Do this: Count the lines in the entries below that contain the string "indicator", and give only the number.
[begin Entries supplied]
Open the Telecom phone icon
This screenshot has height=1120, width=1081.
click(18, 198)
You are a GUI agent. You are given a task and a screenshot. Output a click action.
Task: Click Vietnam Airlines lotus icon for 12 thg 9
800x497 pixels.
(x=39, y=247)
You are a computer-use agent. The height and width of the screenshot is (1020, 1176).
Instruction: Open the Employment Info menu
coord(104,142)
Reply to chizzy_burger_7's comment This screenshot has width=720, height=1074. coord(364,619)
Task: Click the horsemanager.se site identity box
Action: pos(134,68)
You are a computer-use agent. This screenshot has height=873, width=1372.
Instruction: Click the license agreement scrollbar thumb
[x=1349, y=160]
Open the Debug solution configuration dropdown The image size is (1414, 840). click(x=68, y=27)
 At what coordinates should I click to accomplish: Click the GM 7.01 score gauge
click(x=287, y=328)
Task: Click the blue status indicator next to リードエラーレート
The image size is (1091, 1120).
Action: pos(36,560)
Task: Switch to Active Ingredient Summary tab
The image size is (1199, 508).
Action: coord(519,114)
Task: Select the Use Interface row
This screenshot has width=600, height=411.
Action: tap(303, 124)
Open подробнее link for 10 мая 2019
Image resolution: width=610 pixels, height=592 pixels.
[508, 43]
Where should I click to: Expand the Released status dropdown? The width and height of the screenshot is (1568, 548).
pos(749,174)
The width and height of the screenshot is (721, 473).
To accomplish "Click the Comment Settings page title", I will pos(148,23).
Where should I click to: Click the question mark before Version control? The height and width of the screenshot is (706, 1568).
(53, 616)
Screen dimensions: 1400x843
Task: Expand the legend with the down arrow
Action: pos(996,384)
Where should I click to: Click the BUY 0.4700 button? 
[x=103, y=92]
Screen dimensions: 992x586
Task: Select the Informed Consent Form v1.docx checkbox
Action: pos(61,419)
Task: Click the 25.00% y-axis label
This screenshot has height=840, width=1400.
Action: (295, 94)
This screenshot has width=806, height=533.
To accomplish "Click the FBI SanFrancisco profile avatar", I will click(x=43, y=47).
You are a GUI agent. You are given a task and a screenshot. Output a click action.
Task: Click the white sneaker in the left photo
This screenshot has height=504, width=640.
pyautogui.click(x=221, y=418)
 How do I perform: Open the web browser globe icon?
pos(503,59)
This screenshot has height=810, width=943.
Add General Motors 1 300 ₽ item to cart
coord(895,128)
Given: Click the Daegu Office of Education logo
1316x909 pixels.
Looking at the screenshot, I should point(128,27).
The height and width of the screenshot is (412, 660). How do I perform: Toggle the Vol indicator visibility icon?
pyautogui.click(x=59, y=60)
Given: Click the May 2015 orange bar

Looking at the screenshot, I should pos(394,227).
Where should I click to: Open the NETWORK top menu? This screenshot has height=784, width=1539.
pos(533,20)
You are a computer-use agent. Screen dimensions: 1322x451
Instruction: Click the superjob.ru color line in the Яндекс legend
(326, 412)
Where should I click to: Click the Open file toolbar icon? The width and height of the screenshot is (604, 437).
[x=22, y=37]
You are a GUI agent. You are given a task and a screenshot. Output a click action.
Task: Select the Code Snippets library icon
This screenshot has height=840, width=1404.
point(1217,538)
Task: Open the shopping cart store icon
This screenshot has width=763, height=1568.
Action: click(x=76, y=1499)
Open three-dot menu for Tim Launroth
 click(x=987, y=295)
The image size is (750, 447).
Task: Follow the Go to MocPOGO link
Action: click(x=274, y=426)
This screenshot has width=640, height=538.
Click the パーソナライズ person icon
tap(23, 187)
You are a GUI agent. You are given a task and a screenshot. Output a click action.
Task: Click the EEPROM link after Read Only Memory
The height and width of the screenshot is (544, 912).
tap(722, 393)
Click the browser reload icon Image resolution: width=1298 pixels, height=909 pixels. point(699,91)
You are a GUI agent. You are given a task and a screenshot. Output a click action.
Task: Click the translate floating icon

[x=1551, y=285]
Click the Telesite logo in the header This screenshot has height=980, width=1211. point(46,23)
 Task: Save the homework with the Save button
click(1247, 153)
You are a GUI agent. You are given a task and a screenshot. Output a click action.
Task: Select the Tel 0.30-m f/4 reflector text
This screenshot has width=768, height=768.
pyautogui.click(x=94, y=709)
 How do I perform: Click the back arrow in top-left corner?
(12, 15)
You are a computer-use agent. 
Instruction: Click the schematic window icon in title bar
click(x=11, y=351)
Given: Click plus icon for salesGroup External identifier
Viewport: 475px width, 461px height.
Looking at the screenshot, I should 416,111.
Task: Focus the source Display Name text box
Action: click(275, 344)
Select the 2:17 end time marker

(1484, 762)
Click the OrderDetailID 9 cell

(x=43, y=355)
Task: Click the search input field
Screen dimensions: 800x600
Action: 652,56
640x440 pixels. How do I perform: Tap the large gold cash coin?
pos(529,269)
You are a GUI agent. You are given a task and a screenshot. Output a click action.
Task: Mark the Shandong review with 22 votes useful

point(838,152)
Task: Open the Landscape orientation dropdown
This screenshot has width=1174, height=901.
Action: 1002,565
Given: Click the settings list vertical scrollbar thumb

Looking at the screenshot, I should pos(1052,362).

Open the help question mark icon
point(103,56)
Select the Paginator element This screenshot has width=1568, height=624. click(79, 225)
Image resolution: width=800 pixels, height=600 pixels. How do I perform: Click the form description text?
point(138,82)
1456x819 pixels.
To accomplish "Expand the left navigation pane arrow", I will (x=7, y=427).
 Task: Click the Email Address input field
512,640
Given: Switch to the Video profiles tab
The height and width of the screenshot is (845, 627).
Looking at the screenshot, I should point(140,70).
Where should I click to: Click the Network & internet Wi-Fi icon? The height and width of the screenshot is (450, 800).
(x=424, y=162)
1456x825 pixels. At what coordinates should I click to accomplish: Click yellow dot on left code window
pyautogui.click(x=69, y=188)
[end Entries supplied]
Problem solution: 2